Currently, I’m planning on spending the next two months getting strong and mobile AF.  I’m going to have a surgery scheduled for mid-February – the next convenient time for me, for school, and for my family – and will make a decision closer to that date.  If anything, I’ll be stronger and fitter going into the operation than I am now, and that will lead to a better outcome. But, best-case scenario, I might be able to avoid going under the knife (the scope?  the surgery magic wand?).  Either way, I spend all day preaching about the power of strength and mobility to my classmates, my patients, my mom, etc – I should probably give it a chance for myself.

Here are some of the resources I plan to use to kick my legs into beast mode:

-Dr.
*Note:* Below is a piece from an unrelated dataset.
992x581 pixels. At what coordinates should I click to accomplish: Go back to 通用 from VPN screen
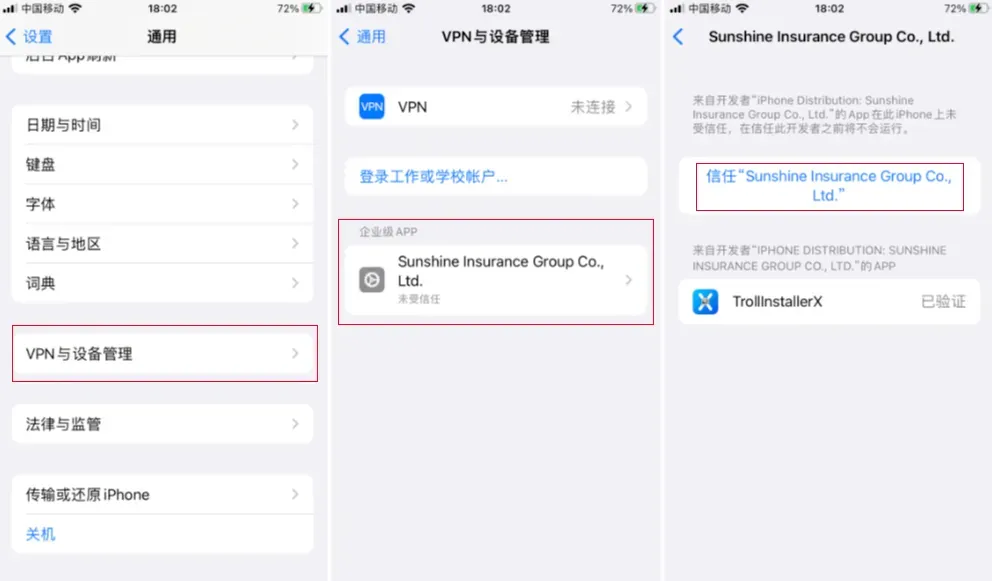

John Rusin’s Functional Hypertrophy Training

-Chris Johnson (obviously) and all of his videos as

-My good friend and strength and conditioning specialist Erika Sperl at FiveToolFitness

MobilityWOD (….obviously)

The Run Experience (Mobility and running form)
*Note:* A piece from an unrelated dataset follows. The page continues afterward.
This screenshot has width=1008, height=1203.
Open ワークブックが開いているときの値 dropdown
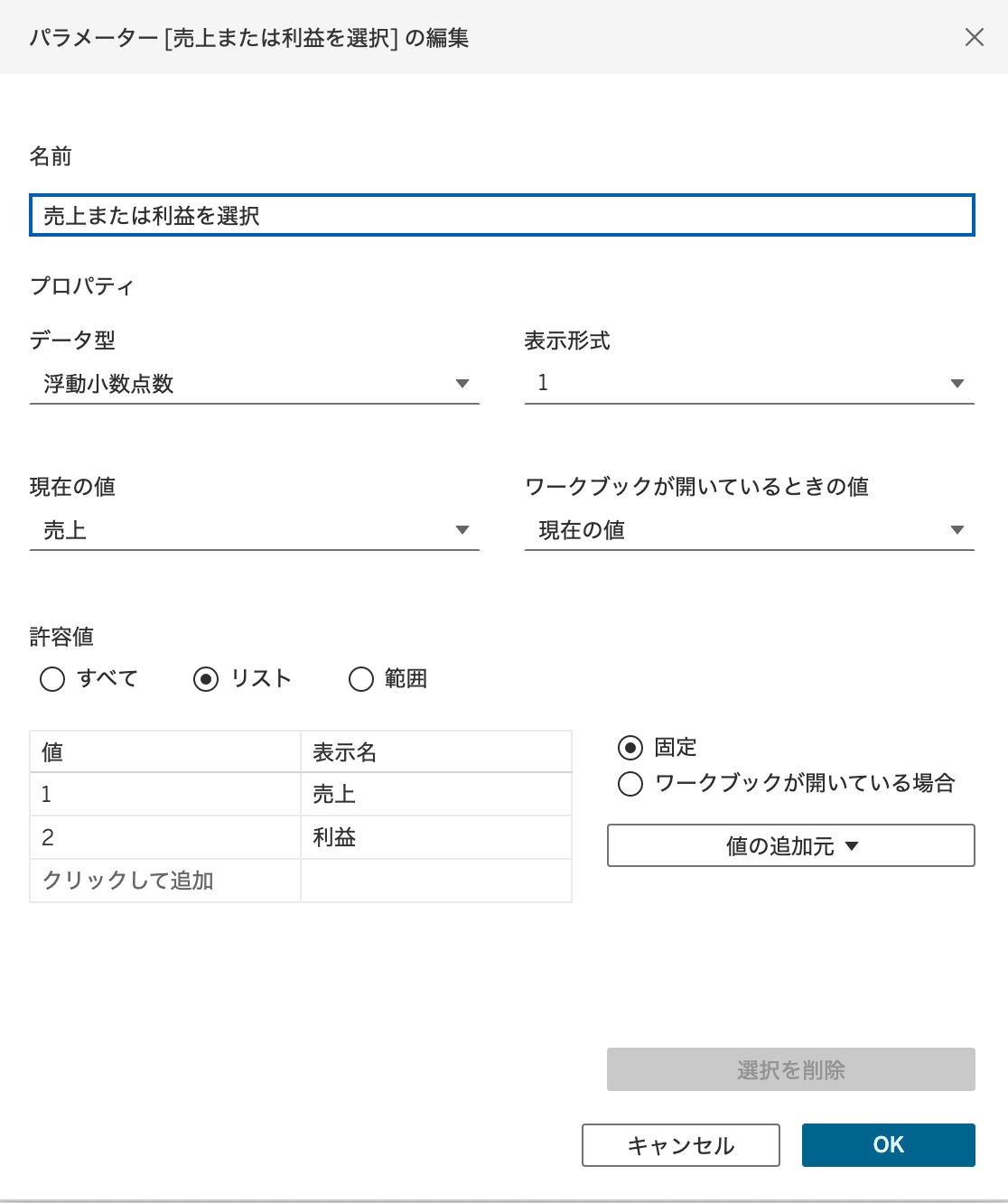click(x=750, y=530)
Though it didn’t come easily, I have a ton of experience that led to this decision – not only have I already had TWO of these surgeries (which means I know exactly what I’d be about to get into), but I’m a future clinician, so my decision is evidence-based as well.  Overall, I’m happy with my choice, and can’t wait to spend this holiday season killing it in the gym!

Special shoutouts:

-My surgeon, Dr. Richard Mather, for doing a kickass surgery and for actually being a nice person to talk to while making these decisions (shoutout to the resident too!)


-My physical therapists, Mijo Cotic and Brian Diaz at ActivEdge Fitness and Sports Performance, for treating me like a friend and spending a lot of time troubleshooting with me.  Y’all are the reason I can do everything I’m doing!


-Dr. Reiman for being cool and indirectly helping with my clinical decision making, both through his FAI research and our MSK class!